* [TASK DESCRIPTION] The records below are to be returned exactly as written, minus their pictures.

Dataset entries
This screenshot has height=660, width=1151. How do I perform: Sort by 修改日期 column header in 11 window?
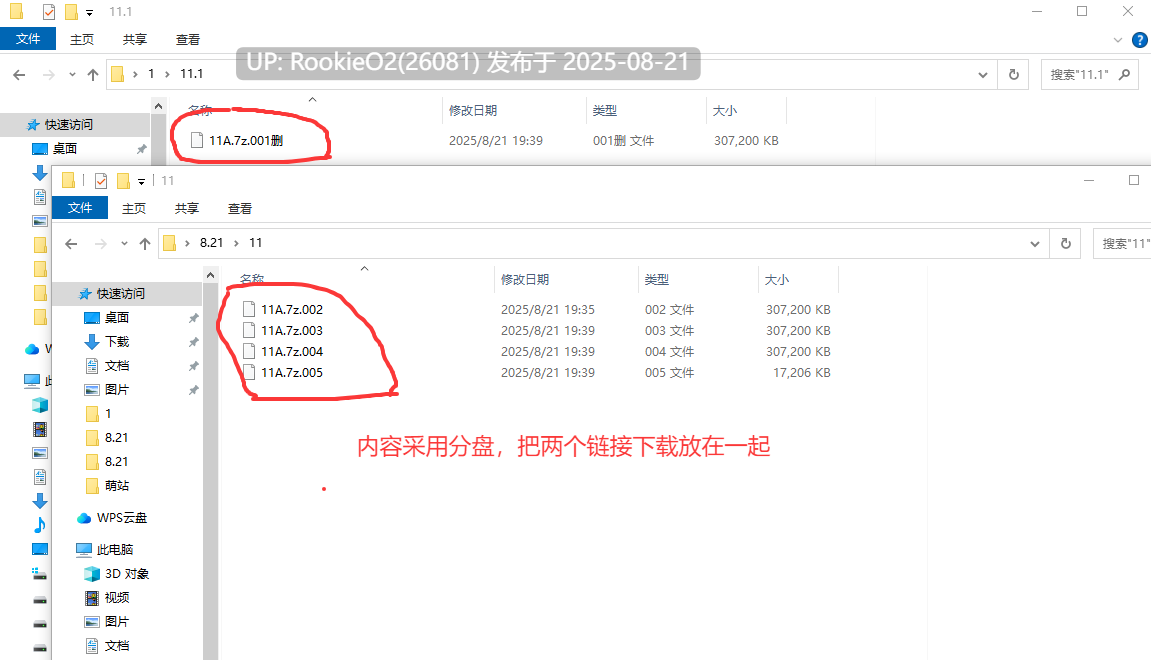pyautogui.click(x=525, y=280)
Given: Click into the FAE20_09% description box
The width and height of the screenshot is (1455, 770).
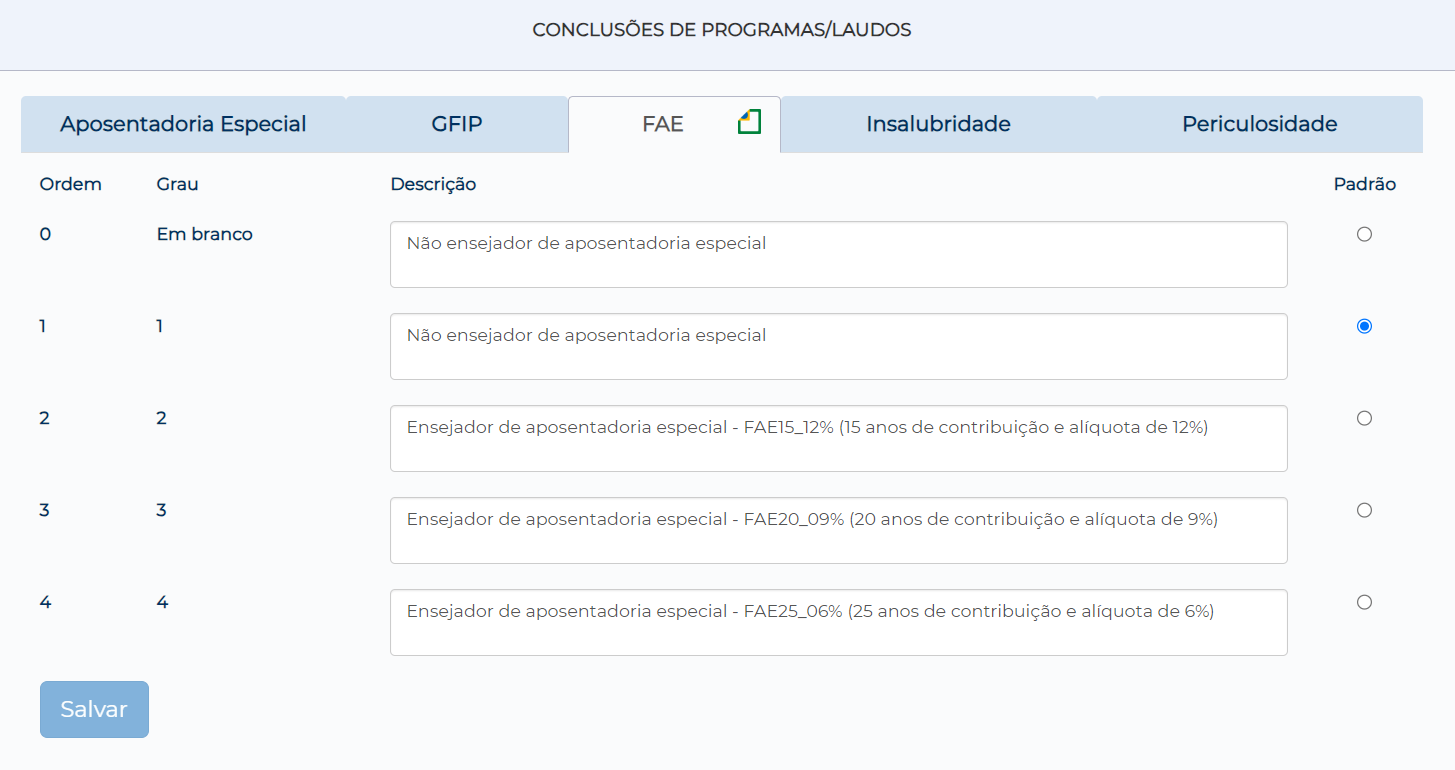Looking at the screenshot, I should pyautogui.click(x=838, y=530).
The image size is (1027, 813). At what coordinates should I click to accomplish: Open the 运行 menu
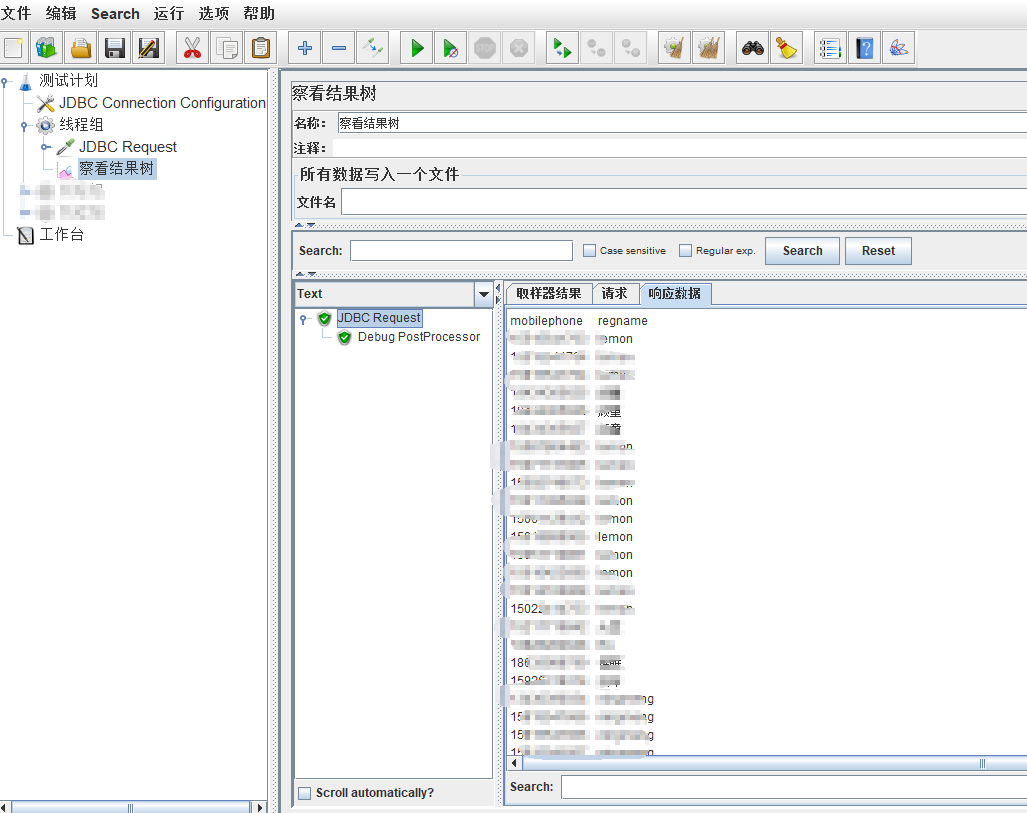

* [PROBLEM SOLUTION]
This screenshot has height=660, width=1151. How do I perform: Sort by 修改日期 column header in 11 window?
pyautogui.click(x=525, y=280)
Given: Click into the FAE20_09% description box
The width and height of the screenshot is (1455, 770).
Looking at the screenshot, I should pyautogui.click(x=838, y=530).
The image size is (1027, 813). At what coordinates should I click to accomplish: Open the 运行 menu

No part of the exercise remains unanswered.